Il secondo modo per scegliere il nostro plugin è andare direttamente sulla piattaforma WordPress, dove è possibile saperne ancora di più capendo, per esempio, quanti problemi ha risolto il singolo sviluppatore. Infatti su WordPress.org è possibile dialogare con chi mette in circolazione i componenti aggiuntivi e chiedere supporto.

Come scegliere il plugin WordPress?

Prima di scegliere un plugin facciamoci una domanda molto semplice: è davvero fondamentale? La tentazione di provarne molti è forte, ma un abuso di questi componenti può portare il nostro sito o blog a diventare lento e instabile.

E’ bene quindi, come prima cosa, fare una valutazione su quali funzionalità davvero ci occorre implementare.

In secondo luogo, scegliamo quei plugin che oltre ad avere buone valutazioni sono anche stati scaricati da un numero congruo di utenti e possibilmente sono stati aggiornati di recente.

Cosa non fare

Non installiamo in rapida successione numerosi plugin: prendiamoci il tempo di valutare le conseguenze in termini di performance del sito, utilizzando strumenti come il Pingdom Tool e controllando che nessun’altra funzionalità venga alterata dalle modifiche apportate.
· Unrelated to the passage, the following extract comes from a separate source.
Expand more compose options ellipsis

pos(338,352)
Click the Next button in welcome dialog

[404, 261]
Se un plugin non ci piace o non ci è utile, non limitiamoci a disattivarlo: meglio eliminarlo del tutto.

Alcuni plugin WordPress must-have

Vi lascio con un breve elenco di plugin che trovo davvero utili e che vi consiglio caldamente.
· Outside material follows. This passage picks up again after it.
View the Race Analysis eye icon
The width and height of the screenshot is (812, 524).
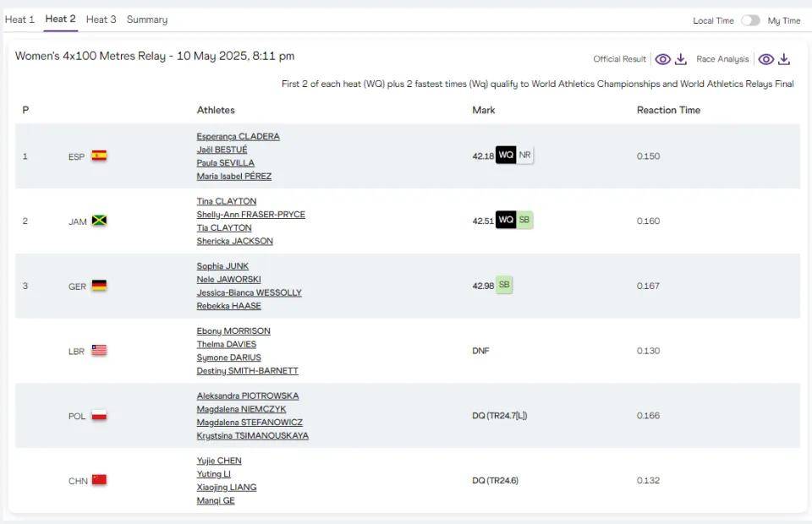click(766, 59)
  1. WordPress SEO di Yoast – Un plugin semplice e intuitivo che aiuta a migliorare la performance SEO ma fa anche molto altro.
  2. Akismet – Basta poco per attivare questo plugin che è preinstallato su WordPress e che consente di tenere a bada gli innumerevoli spammers presenti in rete
  3. Google Universal Analytics – Permette di sfruttare fino in fondo le potenzialità della nuova Universal Analytics in maniera rapida e intuitiva. L’ho scelto dopo averne provati molti altri, quindi fidatevi 🙂
  4. W3 Total Cache – Consente di migliorare  le performance di un sito, rendendolo notevolmente più veloce. Se volete sapere come configurarlo vi consiglio la lettura di questo post di Dario Vignali che fornisce utili consigli su come rendere WordPress più veloce.